“In Yemen, there are no winners on the battlefield. The losers are the Yemeni people who suffer by this war,” stated Ismail Ould Cheikh Ahmed, the Special Envoy of the UN Secretary-General for Yemen, briefing the Security Council.
“The people [of Yemen] are getting poorer while influential leaders get richer. They are not interested in finding solutions, as they will lose their power and control in a settlement,” he warned.
Noting that an agreement on securing humanitarian access remains essential, it cannot replace a solution which is a part of a larger comprehensive peace deal, Mr. Ould Cheikh Ahmed explained that he has had meetings with both Yemeni and international officials and that he is discussing a proposal that includes humanitarian initiatives to rebuild trust as well as bringing the parties back to the negotiations table.

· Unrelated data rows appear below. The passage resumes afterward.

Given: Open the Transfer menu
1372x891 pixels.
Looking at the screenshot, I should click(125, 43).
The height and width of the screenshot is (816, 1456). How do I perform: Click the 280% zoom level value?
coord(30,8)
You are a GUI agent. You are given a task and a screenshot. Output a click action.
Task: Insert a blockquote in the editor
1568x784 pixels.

“We hope this commitment will translate into action and deepen their engagement with me on the basis of these initiatives in order to reach a peaceful political solution,” he said, noting that the UN will continue to utilize all its political, logistical, administrative, and advisory facilities to support the country but only the warring parties could bring peace.
“They are accountable for a failure. I reiterate that the only viable path for the future of Yemen is a negotiated settlement,” he added.
Also briefing the Security Council today, John Ging, the Director of Operations at the UN Office for Coordination of Humanitarian Affairs (OCHA) said the relief plan for the country continues is still short of funds.
The $2.3 billion Yemen Humanitarian Response Plan to reach 12 million people in need of humanitarian support and protection this year has received only 55 per cent of the resources needed.
“Despite the complexity of the response, this year, humanitarians have already reached seven million people with direct assistance. We therefore encourage [UN] Member States to directly support our efforts and to do more through the response plan,” said the UN relief official.
In his briefing, Mr. Ging also called for an urgent resumption commercial flights at Sana’a airport as well as imports into the country.
“Any significant decline in imports due to bureaucratic delays risks making the threat of famine a reality,” he warned.
The conflict in the country, now into its third year, has rendered 17 million Yemenis food insecure and over a third of the country’s district in severe danger of famine.
Furthermore, destruction of infrastructure and breakdown of public services, especially water and sanitation systems, has resulted in a devastating cholera outbreak, which has already killed more than 2,100 individuals and continues to infect thousands each week.